Yang Diminta: Lanjutkan terjemahan Surah al-Buruj di bawah, dimulai setelah ayat terakhir yang ditampilkan.

Kutipan Teks:
Selasa, 03 September 2013

Terjemah Surah al-Buruj versi Abdul Haris Booegies



85. Al-Buruj
(Gugusan Bintang)
Dengan Nama Allah, Pemilik Kasih Sayang yang Mahapemurah

1.  Demi langit yang berhias gugusan bintang.
2.  Demi Hari Kiamat yang dijanjikan.
3.  Demi makhluk-makhluk yang menyaksikan Hari Kiamat.  Kemudian semua yang disaksikan.
4.  Celaka pembuat parit.
[Al-Ukhduud berarti belahan memanjang pada tanah. Raja Himyar bernama Yusuf Zu Nuwas sangat hormat kepada Yahudi. Nasrani Najran di Yaman ditawarkan opsi, keluar dari agamanya atau dibakar di parit. Mereka menolak. Arkian, dibakar pada tahun 532 Masehi.
  Seorang ibu bimbang terjun ke parit api. Bayi dalam gendongannya mendadak berbicara. “Sabarlah, ibuku. Kamu dalam kebenaran”]
5.  Parit api dinyalakan dengan banyak bahan bakar.
6.  Mereka duduk di sekelilingnya.
7.  Melihat apa yang dilakukannya terhadap insan saleh.
[Insan saleh di sini ialah Nasrani. Dalam terjemahan ini, Nasrani bukan Kristen. Nasrani adalah ajaran Nabi Isa al-Masih. Sedangkan Kristen dan Yesus Kristus buatan gereja. Lihat penjelasan pada Keterangan di bawah]
8.  Mereka menyiksa insan saleh karena beriman kepada Allah yang Mahaperkasa lagi Mahaterpuji.
9.  Tuhan penguasa langit dan bumi.  Ingat!  Allah senantiasa menyaksikan segenap hal-ihwal.
10.  Penindas yang menyiksa pria maupun wanita dari kalangan insan saleh.  Jika tidak insaf.   Mereka diganjar azab Neraka Jahanam.  Kepada mereka ditimpakan api yang kuat membakar.
[Pemuka-pemuka Himyar dibakar secara khusus gara-gara penyiksaan yang dilakukan]
11.  Insan saleh dan pelaku bajik memperoleh Surga.  Mengalir di dekatnya beberapa sungai.  Begitulah keberuntungan besar.
12.  Azab Tuhanmu kepada cecunguk kafir sangat keras.

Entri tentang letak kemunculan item

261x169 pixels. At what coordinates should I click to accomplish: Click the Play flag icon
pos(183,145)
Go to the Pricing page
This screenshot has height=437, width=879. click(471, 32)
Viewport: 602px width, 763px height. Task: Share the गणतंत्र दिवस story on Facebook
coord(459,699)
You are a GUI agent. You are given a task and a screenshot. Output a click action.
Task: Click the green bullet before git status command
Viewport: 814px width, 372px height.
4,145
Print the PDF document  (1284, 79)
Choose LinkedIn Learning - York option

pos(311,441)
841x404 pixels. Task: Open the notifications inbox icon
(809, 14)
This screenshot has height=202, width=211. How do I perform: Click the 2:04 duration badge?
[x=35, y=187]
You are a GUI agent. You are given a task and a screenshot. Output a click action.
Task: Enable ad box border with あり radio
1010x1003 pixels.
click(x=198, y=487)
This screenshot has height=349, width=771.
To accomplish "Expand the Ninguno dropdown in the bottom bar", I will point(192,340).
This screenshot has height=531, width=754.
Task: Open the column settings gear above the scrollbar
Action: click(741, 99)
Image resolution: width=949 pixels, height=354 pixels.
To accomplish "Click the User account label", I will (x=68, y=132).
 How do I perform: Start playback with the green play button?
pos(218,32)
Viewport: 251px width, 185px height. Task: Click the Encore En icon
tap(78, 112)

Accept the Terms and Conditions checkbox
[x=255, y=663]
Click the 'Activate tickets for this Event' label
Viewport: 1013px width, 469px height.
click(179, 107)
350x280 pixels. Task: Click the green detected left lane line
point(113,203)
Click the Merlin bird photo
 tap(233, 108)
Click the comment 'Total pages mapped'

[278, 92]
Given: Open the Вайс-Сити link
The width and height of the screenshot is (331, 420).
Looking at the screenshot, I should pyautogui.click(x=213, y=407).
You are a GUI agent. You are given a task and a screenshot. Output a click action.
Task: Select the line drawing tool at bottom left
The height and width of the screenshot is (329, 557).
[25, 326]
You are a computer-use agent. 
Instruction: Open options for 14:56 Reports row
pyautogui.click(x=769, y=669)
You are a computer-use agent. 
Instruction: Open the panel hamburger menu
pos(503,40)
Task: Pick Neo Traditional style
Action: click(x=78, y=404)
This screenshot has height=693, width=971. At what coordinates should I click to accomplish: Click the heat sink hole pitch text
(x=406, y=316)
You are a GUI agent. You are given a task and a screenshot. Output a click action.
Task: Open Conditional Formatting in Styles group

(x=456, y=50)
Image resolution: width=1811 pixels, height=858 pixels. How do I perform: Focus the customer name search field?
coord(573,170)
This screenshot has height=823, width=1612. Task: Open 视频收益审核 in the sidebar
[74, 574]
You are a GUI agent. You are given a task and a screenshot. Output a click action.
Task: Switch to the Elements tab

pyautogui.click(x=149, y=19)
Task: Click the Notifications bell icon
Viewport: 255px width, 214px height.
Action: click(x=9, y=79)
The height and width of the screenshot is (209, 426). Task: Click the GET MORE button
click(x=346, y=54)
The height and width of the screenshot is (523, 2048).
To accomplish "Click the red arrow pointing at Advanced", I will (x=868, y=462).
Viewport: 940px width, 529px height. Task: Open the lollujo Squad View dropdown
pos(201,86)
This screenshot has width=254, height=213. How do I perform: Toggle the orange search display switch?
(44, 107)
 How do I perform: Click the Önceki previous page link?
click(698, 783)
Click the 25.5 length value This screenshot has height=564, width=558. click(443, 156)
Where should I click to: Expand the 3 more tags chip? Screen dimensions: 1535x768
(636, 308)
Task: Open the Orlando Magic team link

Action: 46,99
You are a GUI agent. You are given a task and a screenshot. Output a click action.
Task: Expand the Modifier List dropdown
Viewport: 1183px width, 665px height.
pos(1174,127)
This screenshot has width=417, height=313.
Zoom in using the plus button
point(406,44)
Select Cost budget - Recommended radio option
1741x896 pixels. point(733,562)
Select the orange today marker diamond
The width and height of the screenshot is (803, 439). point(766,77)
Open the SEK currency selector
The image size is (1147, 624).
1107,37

Hasil Latihan:
13.  Ia yang memulai penciptaan segenap makhluk.  Kemudian menghidupkan kembali.
14.  Ia Mahapengampun Mahapengasih.
15.  Tuhan punya Arasy yang tinggi kemuliaannya.
16.  Allah Mahapelaksana melakukan segala yang diinginkan.
17.  Sudahkah sampai kepadamu (wahai Nabi Muhammad).  Kabar tentang balatentara?
18.  Firaun dan Samud (umat Nabi Saleh).
19.  Kawanan kafir doyan menyangkal kebenaran!
20.  Padahal, Allah mengepung mereka dari belakang.
[“Allah mengepung dari belakang” bermakna mereka muskil lolos! Maksud lain ialah mereka disergap dari arah yang tak diperhitungkan, tanpa diduga]
21.  Sungguh terlalu!  Mereka mendustakan al-Qur’an yang mulia.
22.  Tersimpan apik di Lauh al-Mahfuz.
[Al-Qur’an terpelihara di Lauh al-Mahfuz (Mahakitab yang dijaga para malaikat perkasa). Alhasil, mustahil diubah, ditambah atau dikurangi]

Keterangan
     Nasrani merupakan ajaran Nabi Isa al-Masih.  Risalah ini beriman kepada Allah.  Sedangkan Kristen bertuhan pada trinitas.  Nabi Isa tidak pernah disalib.  Sedangkan Yesus sukses disalib demi menebus dosa pengikutnya.
     Kalau ada agama yang membiarkan semua perbuatan salah umatnya sudah ditebus, maka, bisa dipastikan agama tersebut tidak bertanggung jawab.  Islam menandaskan bahwa perbuatan yang dilakukan menjadi tanggung jawab sendiri.  Dosa seseorang tidak dipikul oleh orang lain.
     “Pedosa tidak memikul dosa orang lain.  Bila ada yang berat kadar dosanya.  Kemudian memanggil orang lain memikulnya.  Tidak akan dibebankan sedikit pun sekalipun yang diminta pertolongan kerabatnya sendiri” (al-Fathir: 18).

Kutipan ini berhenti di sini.